READING TEXT >>
* start *
# Should i settle my Finance now?



## pete330 (Apr 18, 2006)

Right i am looking at shared ownership houses at present
I have BMW Finance at £292 Per Month at present
I have a mortgage in principle for the money for the shared ownership,based on my credit score at present.

Now it could be another 3 months before i even know if i am getting this house as its new builds,so will need to arrange mortgage in around 3 months

My BMW Finance ends in June at it will be £11667 to buy the car,but i just got a settlement figure now at £12749 (car valued at around 18-19k on forecourt)

Now i could get a loan over 6 years for that money at around £216 reducing my monthly outgoings 

I defo want to keep my car in June no matter what,but would it affect my credit score if i settle the finance early?

Last thing i want to do is take out loan now
Pay off the finance
Then in March try and get mortgage for definite and they wont give now due to this

I could always if worst came to worst sell car private and pay off loan,hopefully giving me a few grand extra for deposit on mortgage if needed

What would you advice guys?
* end *
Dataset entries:
* start *
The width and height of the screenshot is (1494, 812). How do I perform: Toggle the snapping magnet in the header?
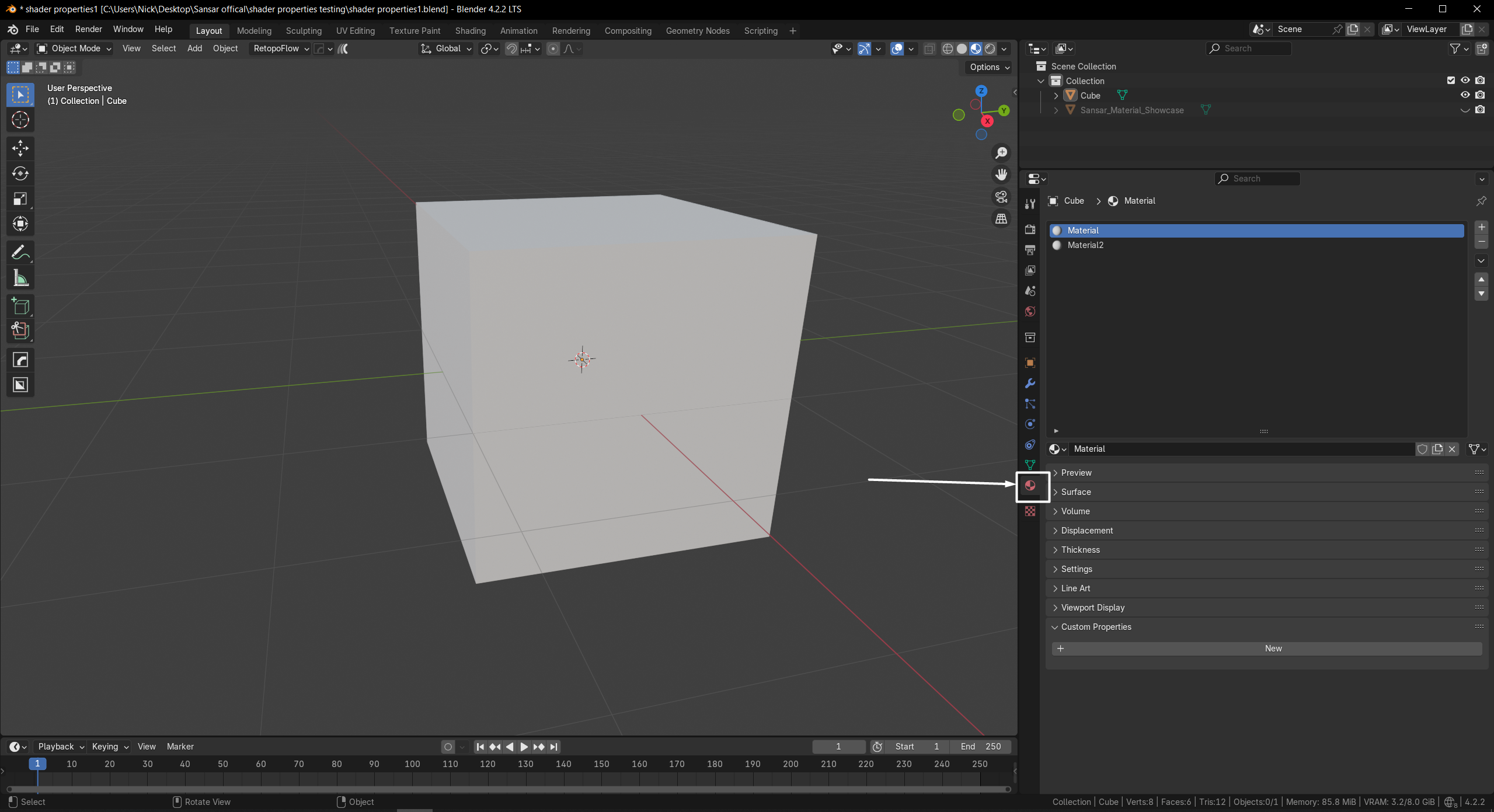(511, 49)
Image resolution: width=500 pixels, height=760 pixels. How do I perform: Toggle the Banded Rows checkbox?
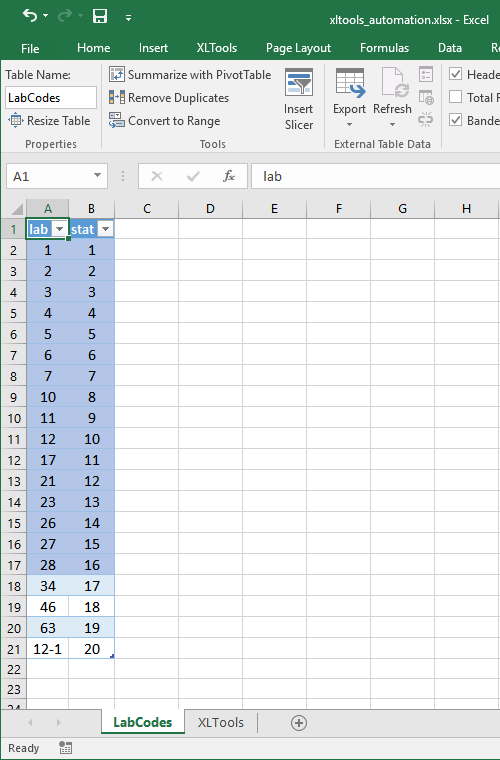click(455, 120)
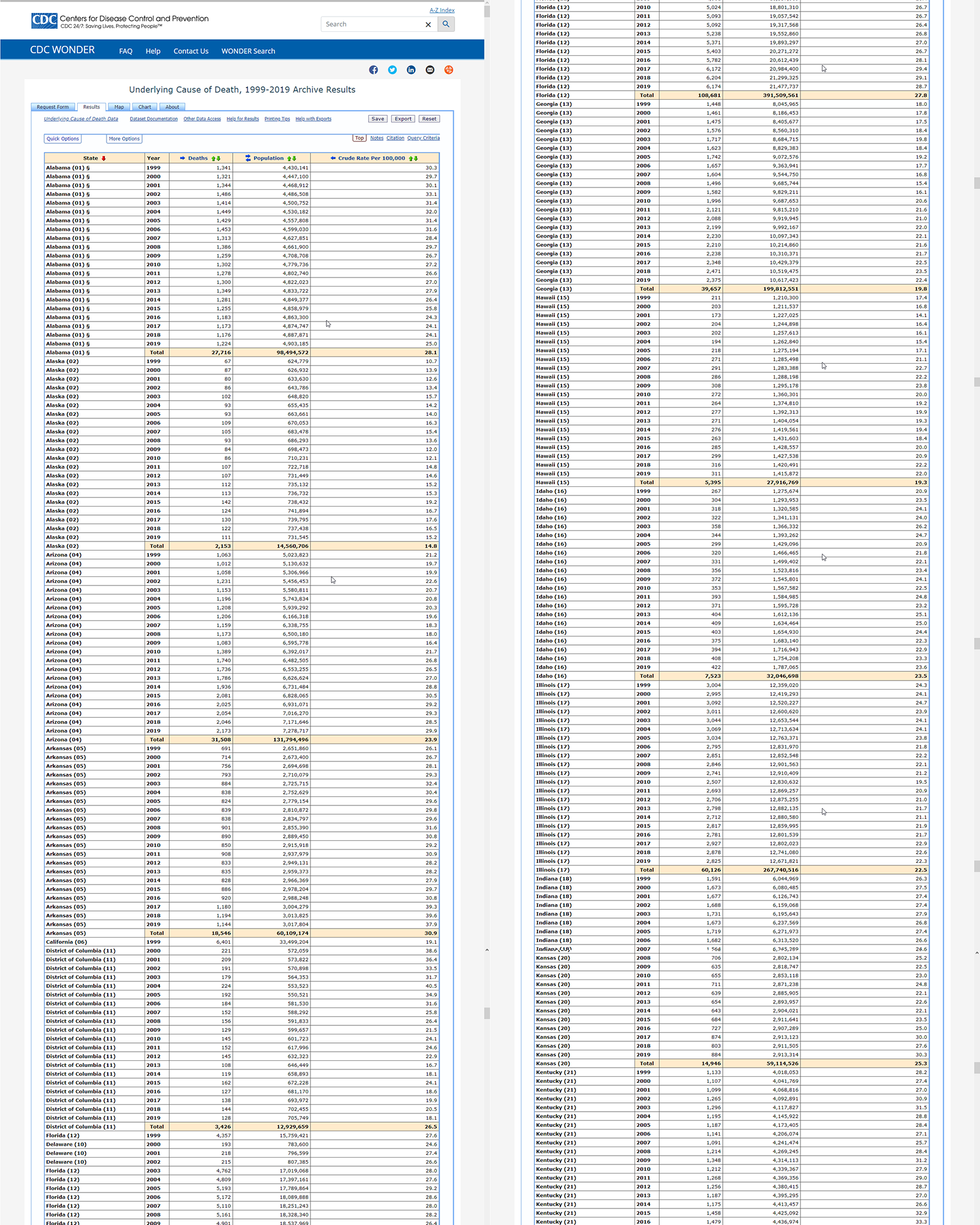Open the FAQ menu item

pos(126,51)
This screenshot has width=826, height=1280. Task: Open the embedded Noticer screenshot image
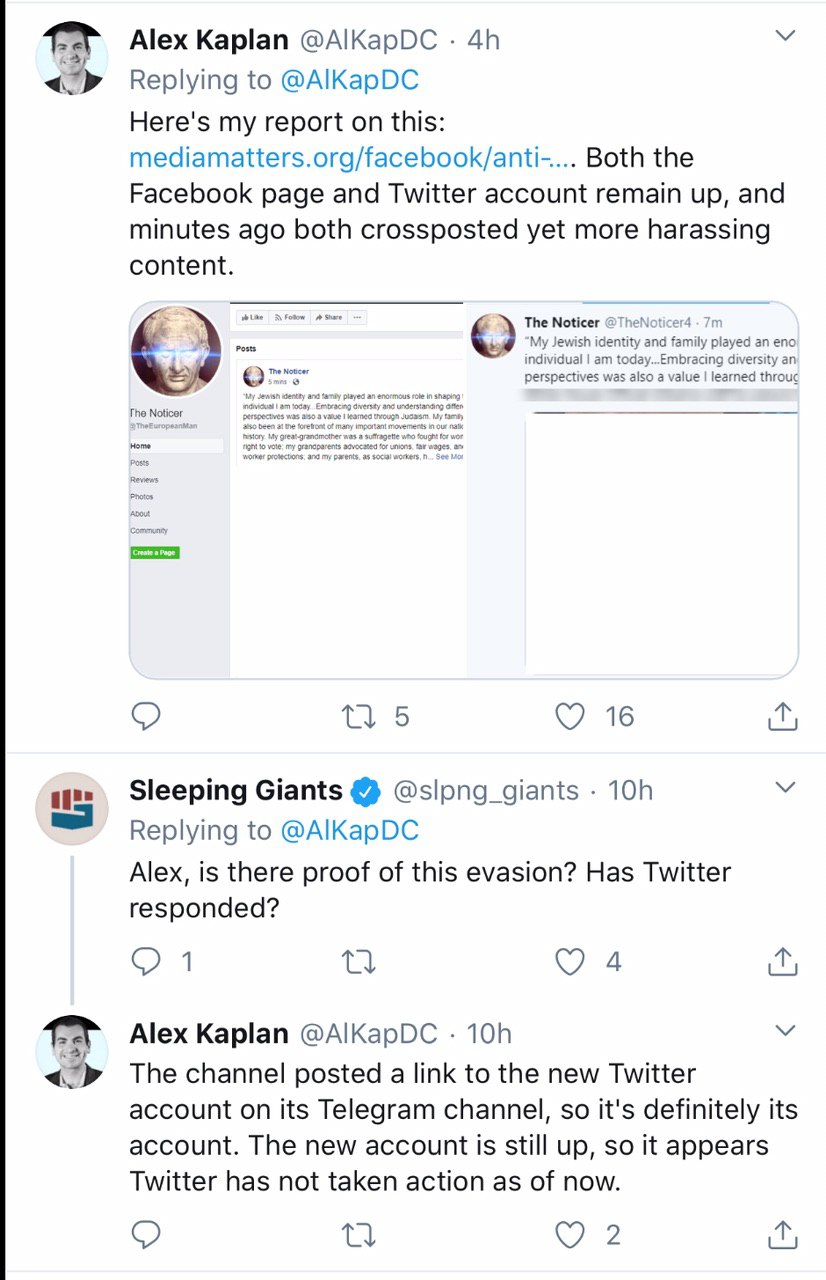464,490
* end *
* start *
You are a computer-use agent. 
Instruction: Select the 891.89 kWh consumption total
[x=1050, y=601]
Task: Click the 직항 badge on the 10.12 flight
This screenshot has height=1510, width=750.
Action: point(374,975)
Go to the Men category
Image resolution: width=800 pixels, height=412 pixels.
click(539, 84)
* end *
WHAT TO DO >>
**1)** In the forum thread about settling car finance, how much does the BMW finance cost per month?
**2)** Reproduce the records word for word, starting at the line that contains "You are a computer-use agent." and ending at the line that contains "click(539, 84)", with both of those lines included.

SOLUTIONS TO EACH TASK >>
**1)** £292 per month.

**2)**
You are a computer-use agent. 
Instruction: Select the 891.89 kWh consumption total
[x=1050, y=601]
Task: Click the 직항 badge on the 10.12 flight
This screenshot has height=1510, width=750.
Action: point(374,975)
Go to the Men category
Image resolution: width=800 pixels, height=412 pixels.
click(539, 84)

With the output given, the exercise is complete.